WHAT NEEDS TO BE DONE – Among the entries below, extract exactly the lines that run from the one with "The height and width of the screenshot is (381, 650)." through the one with "Screen dimensions: 1200x651", both ends included.

(Dataset entries)
┌────────

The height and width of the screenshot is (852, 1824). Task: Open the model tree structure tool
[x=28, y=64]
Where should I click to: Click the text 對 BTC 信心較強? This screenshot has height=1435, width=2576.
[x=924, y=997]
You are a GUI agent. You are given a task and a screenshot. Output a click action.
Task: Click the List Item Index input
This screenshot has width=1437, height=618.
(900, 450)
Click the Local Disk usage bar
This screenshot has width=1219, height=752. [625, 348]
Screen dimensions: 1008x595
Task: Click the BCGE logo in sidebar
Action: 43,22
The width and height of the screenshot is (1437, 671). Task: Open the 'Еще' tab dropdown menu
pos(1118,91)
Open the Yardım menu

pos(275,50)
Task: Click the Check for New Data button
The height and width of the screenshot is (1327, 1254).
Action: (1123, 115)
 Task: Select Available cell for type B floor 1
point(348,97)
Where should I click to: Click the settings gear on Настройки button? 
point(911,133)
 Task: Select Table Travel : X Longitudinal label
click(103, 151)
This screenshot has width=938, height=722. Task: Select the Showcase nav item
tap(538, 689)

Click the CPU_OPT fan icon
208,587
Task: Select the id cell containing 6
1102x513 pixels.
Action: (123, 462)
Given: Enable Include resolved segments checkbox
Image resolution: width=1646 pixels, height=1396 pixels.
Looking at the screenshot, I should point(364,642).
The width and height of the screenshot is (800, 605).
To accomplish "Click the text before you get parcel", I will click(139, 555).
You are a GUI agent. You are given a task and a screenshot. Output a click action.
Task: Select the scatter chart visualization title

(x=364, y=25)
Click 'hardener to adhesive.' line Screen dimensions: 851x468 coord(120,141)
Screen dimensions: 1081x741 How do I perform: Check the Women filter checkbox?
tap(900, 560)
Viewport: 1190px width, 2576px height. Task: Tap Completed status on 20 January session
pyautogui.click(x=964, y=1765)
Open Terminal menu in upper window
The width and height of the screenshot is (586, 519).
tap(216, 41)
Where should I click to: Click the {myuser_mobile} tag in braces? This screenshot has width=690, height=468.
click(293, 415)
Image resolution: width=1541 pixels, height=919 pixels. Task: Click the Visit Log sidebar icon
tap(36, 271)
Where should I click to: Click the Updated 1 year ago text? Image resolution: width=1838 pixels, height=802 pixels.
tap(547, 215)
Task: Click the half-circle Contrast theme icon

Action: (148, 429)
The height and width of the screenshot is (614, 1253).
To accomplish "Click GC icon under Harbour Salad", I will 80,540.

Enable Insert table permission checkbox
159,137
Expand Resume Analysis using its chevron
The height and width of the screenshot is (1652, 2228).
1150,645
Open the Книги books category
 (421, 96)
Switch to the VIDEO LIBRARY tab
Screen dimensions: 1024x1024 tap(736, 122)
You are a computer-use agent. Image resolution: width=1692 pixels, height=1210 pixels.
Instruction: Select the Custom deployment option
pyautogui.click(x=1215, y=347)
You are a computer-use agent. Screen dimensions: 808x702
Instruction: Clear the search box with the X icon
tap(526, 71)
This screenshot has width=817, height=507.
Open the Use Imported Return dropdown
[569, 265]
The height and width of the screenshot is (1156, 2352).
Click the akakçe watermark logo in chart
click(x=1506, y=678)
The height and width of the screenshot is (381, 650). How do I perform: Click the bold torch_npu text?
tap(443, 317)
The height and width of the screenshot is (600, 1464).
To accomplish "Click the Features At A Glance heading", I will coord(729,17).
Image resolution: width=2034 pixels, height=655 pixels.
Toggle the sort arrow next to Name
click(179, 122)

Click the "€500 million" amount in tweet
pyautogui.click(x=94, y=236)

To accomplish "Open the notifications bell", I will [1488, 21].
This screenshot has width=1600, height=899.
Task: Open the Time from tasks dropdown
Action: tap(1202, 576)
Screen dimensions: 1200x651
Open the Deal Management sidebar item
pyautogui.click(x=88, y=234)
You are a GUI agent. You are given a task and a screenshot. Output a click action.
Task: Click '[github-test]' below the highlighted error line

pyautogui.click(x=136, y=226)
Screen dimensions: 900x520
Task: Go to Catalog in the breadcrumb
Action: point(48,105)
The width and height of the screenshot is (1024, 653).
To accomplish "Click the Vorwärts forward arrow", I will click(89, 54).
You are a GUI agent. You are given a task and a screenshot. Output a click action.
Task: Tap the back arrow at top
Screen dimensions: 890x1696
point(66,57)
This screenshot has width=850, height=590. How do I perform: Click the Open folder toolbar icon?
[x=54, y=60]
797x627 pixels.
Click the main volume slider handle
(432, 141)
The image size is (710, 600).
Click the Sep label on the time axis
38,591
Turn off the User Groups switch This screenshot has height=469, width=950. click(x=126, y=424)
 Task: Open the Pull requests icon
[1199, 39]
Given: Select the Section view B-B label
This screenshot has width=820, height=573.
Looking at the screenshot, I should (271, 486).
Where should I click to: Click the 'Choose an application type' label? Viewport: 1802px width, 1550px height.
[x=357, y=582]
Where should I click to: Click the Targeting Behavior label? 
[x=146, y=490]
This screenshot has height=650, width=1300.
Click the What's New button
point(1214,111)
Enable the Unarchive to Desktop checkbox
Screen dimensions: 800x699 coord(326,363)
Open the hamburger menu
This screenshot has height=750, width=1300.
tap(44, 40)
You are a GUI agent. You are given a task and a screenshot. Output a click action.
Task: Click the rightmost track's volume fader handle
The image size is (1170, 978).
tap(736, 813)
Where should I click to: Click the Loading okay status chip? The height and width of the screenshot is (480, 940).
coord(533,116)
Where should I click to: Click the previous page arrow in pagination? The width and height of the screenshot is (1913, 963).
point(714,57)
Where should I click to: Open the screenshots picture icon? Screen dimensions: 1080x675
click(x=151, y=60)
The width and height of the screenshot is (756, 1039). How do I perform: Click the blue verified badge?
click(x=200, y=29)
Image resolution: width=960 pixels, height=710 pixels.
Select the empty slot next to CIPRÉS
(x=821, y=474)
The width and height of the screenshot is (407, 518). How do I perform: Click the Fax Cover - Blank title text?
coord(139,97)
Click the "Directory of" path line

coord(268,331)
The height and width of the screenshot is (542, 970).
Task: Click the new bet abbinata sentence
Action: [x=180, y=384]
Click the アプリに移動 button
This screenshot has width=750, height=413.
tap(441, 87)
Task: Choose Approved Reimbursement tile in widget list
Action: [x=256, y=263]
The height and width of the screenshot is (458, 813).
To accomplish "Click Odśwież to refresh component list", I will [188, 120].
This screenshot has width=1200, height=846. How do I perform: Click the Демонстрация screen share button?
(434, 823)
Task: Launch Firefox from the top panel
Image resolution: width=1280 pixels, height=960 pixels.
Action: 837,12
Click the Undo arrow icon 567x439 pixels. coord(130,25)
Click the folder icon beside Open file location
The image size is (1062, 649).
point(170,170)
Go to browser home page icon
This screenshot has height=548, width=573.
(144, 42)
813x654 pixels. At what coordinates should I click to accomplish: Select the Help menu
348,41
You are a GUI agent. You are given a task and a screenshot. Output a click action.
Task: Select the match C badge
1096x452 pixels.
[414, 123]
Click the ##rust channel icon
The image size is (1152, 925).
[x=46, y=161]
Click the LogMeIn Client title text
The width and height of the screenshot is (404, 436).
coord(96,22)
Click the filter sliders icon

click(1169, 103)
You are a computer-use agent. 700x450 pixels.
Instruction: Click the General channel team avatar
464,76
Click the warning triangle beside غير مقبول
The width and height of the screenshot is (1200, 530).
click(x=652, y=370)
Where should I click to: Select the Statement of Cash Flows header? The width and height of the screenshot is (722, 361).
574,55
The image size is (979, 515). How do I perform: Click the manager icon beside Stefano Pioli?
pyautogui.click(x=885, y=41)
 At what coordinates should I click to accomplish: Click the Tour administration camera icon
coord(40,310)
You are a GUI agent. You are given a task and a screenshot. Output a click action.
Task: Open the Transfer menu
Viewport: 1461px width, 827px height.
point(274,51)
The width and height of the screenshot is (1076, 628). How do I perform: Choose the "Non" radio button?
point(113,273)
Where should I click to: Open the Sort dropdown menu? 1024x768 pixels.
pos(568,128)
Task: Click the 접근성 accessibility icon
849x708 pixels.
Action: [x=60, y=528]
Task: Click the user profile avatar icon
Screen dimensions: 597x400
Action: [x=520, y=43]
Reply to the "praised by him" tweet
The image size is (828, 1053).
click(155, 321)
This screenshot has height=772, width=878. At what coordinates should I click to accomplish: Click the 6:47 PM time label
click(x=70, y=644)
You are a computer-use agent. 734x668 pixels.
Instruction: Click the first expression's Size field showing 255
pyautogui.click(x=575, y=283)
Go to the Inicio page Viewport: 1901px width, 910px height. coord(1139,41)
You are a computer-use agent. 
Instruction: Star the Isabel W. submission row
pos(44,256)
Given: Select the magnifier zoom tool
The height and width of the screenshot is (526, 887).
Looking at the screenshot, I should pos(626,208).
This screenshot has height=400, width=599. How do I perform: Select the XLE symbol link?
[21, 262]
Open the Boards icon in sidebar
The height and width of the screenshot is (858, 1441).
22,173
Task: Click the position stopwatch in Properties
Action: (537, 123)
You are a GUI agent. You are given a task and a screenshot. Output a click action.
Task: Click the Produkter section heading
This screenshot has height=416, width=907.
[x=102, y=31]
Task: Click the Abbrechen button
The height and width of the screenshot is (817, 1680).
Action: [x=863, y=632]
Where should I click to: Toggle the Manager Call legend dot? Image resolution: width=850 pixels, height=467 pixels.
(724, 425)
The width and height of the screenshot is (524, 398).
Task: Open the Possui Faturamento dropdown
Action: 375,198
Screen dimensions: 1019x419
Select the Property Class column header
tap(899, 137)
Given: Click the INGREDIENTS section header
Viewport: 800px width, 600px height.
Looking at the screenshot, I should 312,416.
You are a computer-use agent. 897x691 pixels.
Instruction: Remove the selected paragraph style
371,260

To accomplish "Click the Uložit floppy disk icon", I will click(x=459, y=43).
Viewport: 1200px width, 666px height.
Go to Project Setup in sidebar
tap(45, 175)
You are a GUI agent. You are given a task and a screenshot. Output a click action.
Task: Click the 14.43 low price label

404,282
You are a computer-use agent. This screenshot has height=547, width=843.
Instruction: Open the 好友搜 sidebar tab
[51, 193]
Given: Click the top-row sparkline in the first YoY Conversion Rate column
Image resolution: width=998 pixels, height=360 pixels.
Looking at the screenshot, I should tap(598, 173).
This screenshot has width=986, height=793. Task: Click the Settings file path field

└────────

RESULT OF THE EXERCISE –
The height and width of the screenshot is (381, 650). How do I perform: Click the bold torch_npu text?
tap(443, 317)
The height and width of the screenshot is (600, 1464).
To accomplish "Click the Features At A Glance heading", I will coord(729,17).
Image resolution: width=2034 pixels, height=655 pixels.
Toggle the sort arrow next to Name
click(179, 122)

Click the "€500 million" amount in tweet
pyautogui.click(x=94, y=236)

To accomplish "Open the notifications bell", I will [1488, 21].
This screenshot has width=1600, height=899.
Task: Open the Time from tasks dropdown
Action: tap(1202, 576)
Screen dimensions: 1200x651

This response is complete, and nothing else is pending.